O presidente do clube já convocou uma reunião para a segunda-feira. O técnico pode estar com os dias contados? Nos bastidores, especula-se que a diretoria já sondou alguns nomes no mercado. Mas trocar de treinador não é garantia de sucesso. Mais do que isso, o time precisa de um padrão de jogo, de vontade e, principalmente, de gols.
Descubra como o Flamengo superou uma crise interna com um lance de xadrez nos bastidores – exemplo que o Cruzeiro poderia seguir.
Perguntas Frequentes
Quantas vezes o ataque do Cruzeiro ficou em branco em 2026?
Em 2026, o Cruzeiro já acumula três partidas consecutivas sem marcar gols no Campeonato Brasileiro. A última vez que balançou as redes foi contra o Athletico-PR, quando venceu por 1 a 0 com gol contra.

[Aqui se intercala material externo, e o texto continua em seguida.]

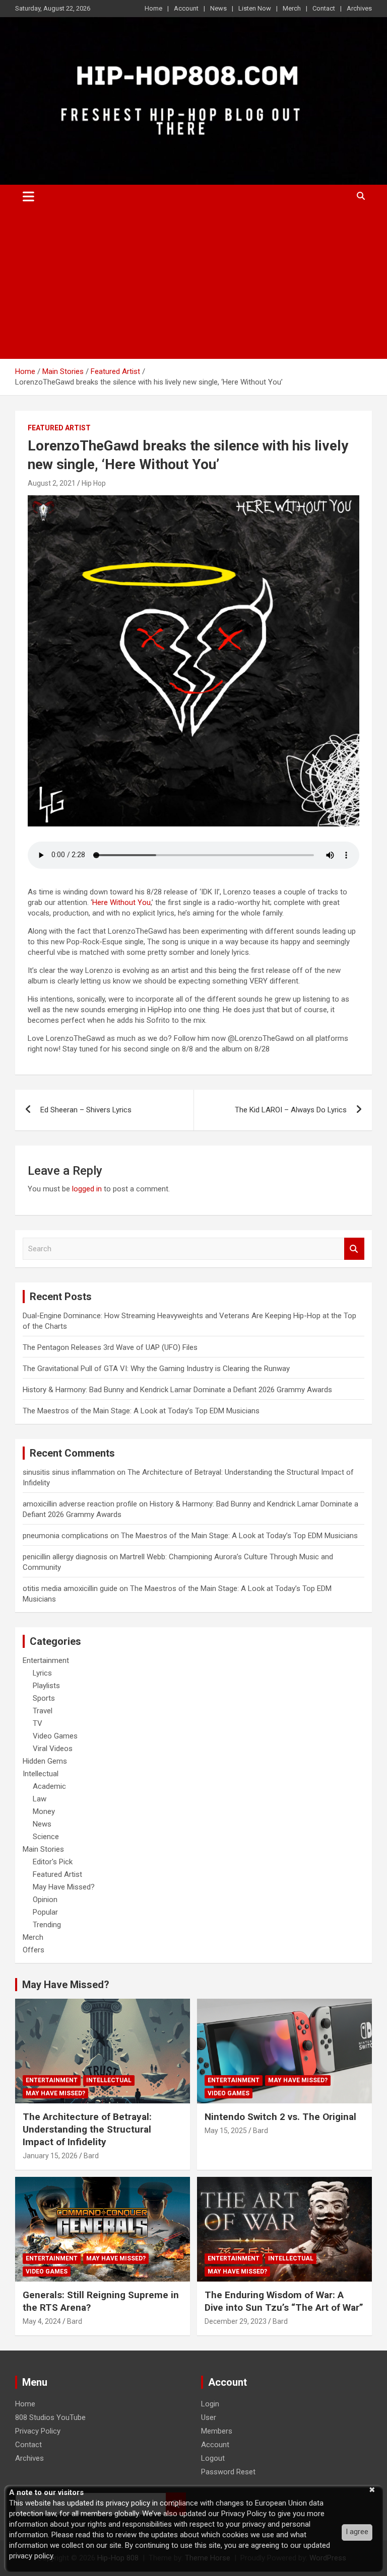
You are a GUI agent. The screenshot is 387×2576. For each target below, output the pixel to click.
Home (153, 8)
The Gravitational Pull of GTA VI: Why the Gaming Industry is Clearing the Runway (156, 1368)
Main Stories (43, 1849)
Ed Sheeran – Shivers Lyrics (86, 1109)
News (218, 8)
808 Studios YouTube (50, 2417)
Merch (292, 8)
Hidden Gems (45, 1761)
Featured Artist (59, 428)
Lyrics (42, 1673)
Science (46, 1836)
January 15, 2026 (50, 2156)
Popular (45, 1912)
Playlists (46, 1685)
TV (37, 1723)
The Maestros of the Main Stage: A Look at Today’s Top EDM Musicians (141, 1410)
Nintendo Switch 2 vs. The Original (280, 2117)
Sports (44, 1698)
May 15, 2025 (226, 2131)
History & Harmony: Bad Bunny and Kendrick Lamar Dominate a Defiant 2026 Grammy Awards (177, 1389)
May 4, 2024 (42, 2321)
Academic (49, 1786)
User (208, 2417)
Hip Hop (94, 483)
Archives (359, 8)
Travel (42, 1710)
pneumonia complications (65, 1535)
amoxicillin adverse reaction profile (80, 1503)
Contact (323, 8)
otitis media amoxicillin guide (70, 1588)
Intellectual (40, 1773)
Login (210, 2403)
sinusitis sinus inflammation (69, 1472)
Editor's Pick (53, 1861)
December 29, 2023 (236, 2321)
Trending (47, 1924)
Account (186, 8)
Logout (213, 2458)
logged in (87, 1188)
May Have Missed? (64, 1886)
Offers (33, 1949)
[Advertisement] (193, 283)
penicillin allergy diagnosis (65, 1556)
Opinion (45, 1899)
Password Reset (228, 2471)
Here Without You (121, 902)
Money (44, 1811)
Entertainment (46, 1660)
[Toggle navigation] (28, 196)
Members (216, 2431)
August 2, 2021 (52, 483)
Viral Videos (53, 1748)
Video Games (55, 1735)
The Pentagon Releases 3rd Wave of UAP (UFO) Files (110, 1347)
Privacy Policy (37, 2431)
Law (39, 1798)
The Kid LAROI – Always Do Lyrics (291, 1109)
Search (354, 1249)
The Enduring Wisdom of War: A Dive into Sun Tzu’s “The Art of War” (284, 2301)
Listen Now (254, 8)
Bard (91, 2156)
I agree (357, 2531)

Desde então, passou em branco contra São Paulo, Flamengo e Botafogo. A média de gols por jogo na competição é de apenas 0,7, uma das piores entre os times da Série A.
Qual a situação do Cruzeiro na tabela do Brasileirão 2026?
A derrota para o Botafogo deixou o Cruzeiro na 14ª posição, com 25 pontos em 20 jogos. A distância para o Z-4 é de apenas três pontos, o que acende o sinal de alerta. O time precisa urgentemente somar pontos para evitar o risco de rebaixamento, especialmente nas partidas contra adversários diretos.
Gabriel Rojas já errou outras vezes em jogos decisivos?
O lateral esquerdo Gabriel Rojas, contratado no início da temporada, teve atuações irregulares. Embora tenha começado bem, com assistências importantes, cometeu erros individuais em jogos contra Palmeiras e agora contra o Botafogo. A torcida começou a questionar sua titularidade, e o técnico pode optar por uma mudança na próxima partida.